Cuando los hombres se acercan al manantial sorprenden a dos nativos. Se trata de un joven que aparenta adolescencia, apenas ha cumplido los quince años, y una mujer algo mayor que lo acompaña. Les hacen transportar los odres de agua hasta el barco, en compañía de los marineros. Esta operación la repiten una y otra vez. Les hacen regalos de espejuelos y cascabeles y así se van ganando su confianza. En el último acarreo de agua, levan anclas y se marchan con ellos. Los chicos aún no lo saben, pero ya son esclavos.

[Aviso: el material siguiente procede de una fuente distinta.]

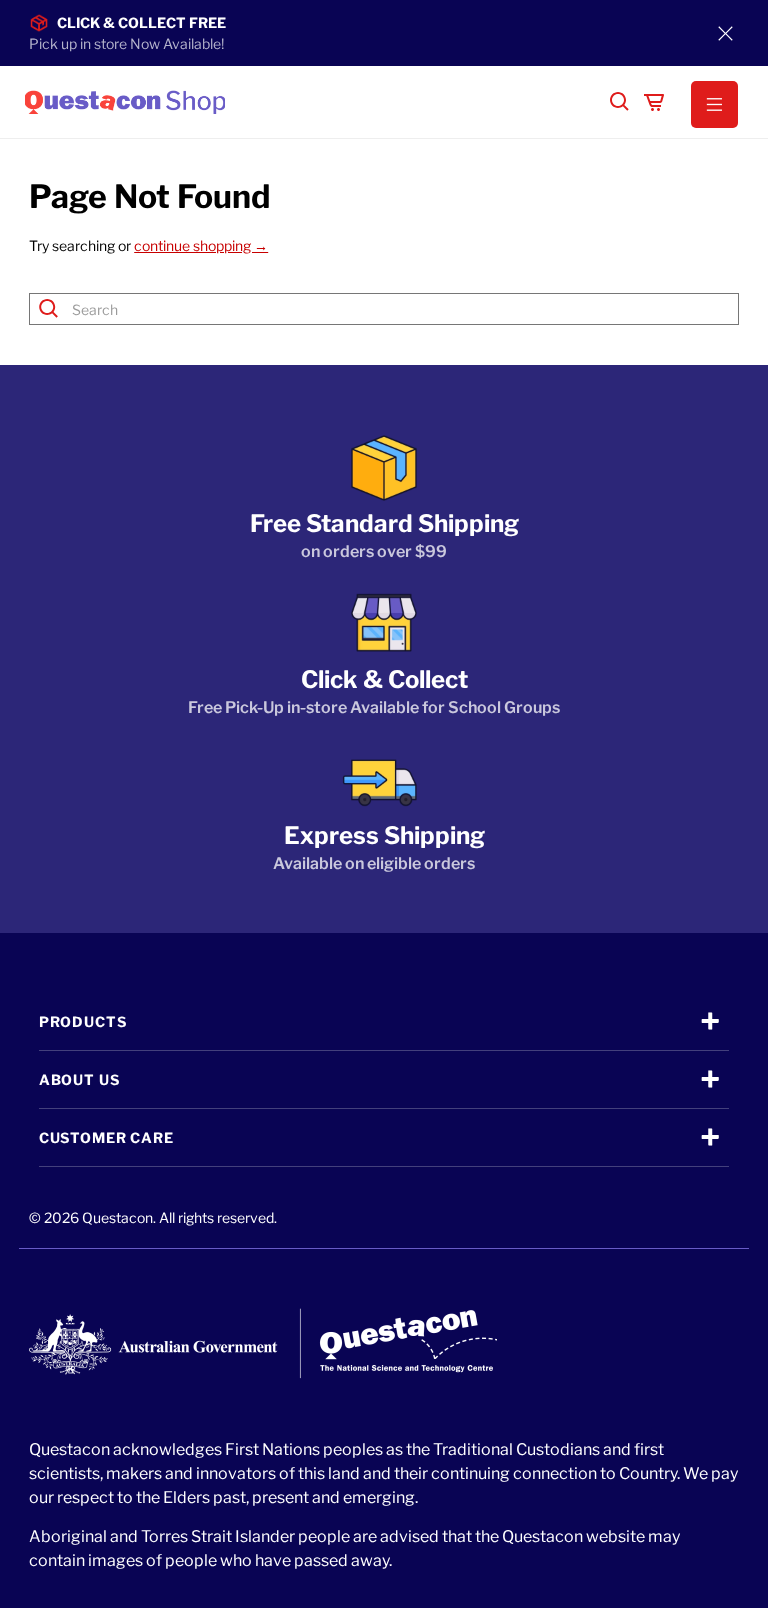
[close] (726, 33)
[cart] (654, 102)
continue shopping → (201, 245)
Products (83, 1021)
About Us (79, 1079)
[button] (715, 105)
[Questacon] (309, 102)
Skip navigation (384, 57)
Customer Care (106, 1137)
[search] (620, 102)
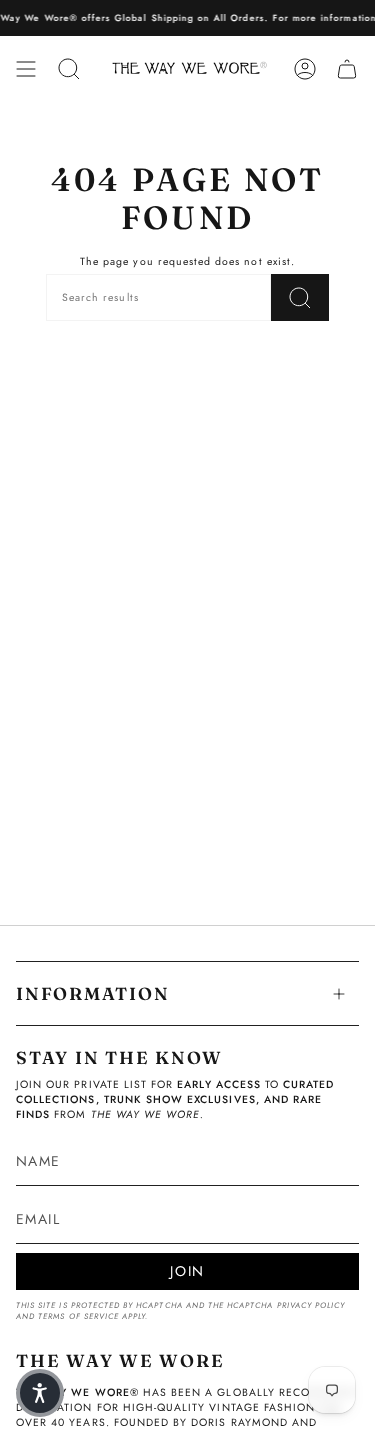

Hacer esclavos o matar hombres era una práctica habitual en el siglo XV y XVI. Hasta tal punto que muchos soldados llevaban consigo algunos grilletes para someter a los nativos capturados. Sin embargo, en esta ocasión no los han ajorrados ni han empleado método violento alguno.

Pigafetta escribe así, una década después, navegando por estas mismas aguas: «Matamos a siete hombres para coger por la fuerza un biguiday, que es una especie de prao». En esos días navegaban por el mar de Célebes. Con motivo de encontrarse inmersos en una tempestad parecida a la que se encontró el capitán Lustau once años antes, Pigafetta dice haber visto reflejado en los palos de las naos, las luces de San Telmo y ante el temor que a los hombres les produce el mar negro y encrespado, ofrecen a sus santos los bienes materiales más preciados: dinero y esclavos.

«Costeábamos Biraham Batolach cuando nos sorprendió una terrible tempestad. Rezamos a Dios y amainamos todas las velas y, de repente, se nos aparecieron nuestros tres santos, que disiparon la oscuridad. San Telmo estuvo más de dos horas en el palo mayor como una antorcha, San Nicolás en el de mesana y Santa Clara sobre el trinquete. A cada uno de los tres santos le prometimos ofrecerle un esclavo y una limosna».

Se ha dicho en muchas ocasiones que los esclavos se compraban a los árabes y que eran éstos los que llevaban a cabo el tráfico. Ello, aunque no deja de ser cierto, no lo es menos que tanto los portugueses como los españoles practicaban la esclavitud de manera asidua, en cuanto se les presentaba la ocasión. Hay que tener en cuenta el momento histórico en que tenía lugar el hecho de apoderarse de un individuo por la fuerza. El código civil actual al referirse a las personas dice en el artículo 29 que, “el nacimiento determina la personalidad”. Al decir esto, está atribuyendo la condición de persona a todo aquel que tenga un cuerpo humano. No era así en el tiempo en que Enrique lleva a cabo su viaje, por cuanto que en ese momento no está equiparada la condición entre hombre y persona. Será muchos años después, siglos después, cuando desaparezca la esclavitud, que esta equiparación tomará cuerpo, pero hasta entonces los hombres y mujeres que se van encontrando los descubridores serán considerados, en su mayoría, meros objetos de intercambios.

Y esa es la suerte que corre nuestro protagonista, que junto a la mujer, han sido tomados como mera mercancía susceptible de cambio. «Dusawong, Dusawong Dugos sa nawong» repite la mujer señalando al chico mientras llora y forcejea. Dugos sa nawong está quieto. El muchacho está viviendo el momento, la aventura que supone estar a bordo de una nao, un barco negro, robusto, impresionante. Comparado con un prao, es un artefacto extraño. En la mente del chico (los esclavos también alucinan), los acontecimientos van colocándose al antojo de su imaginación. Y en su mundo de adolescente, sueña ya con un viaje tan atractivo como desconocido.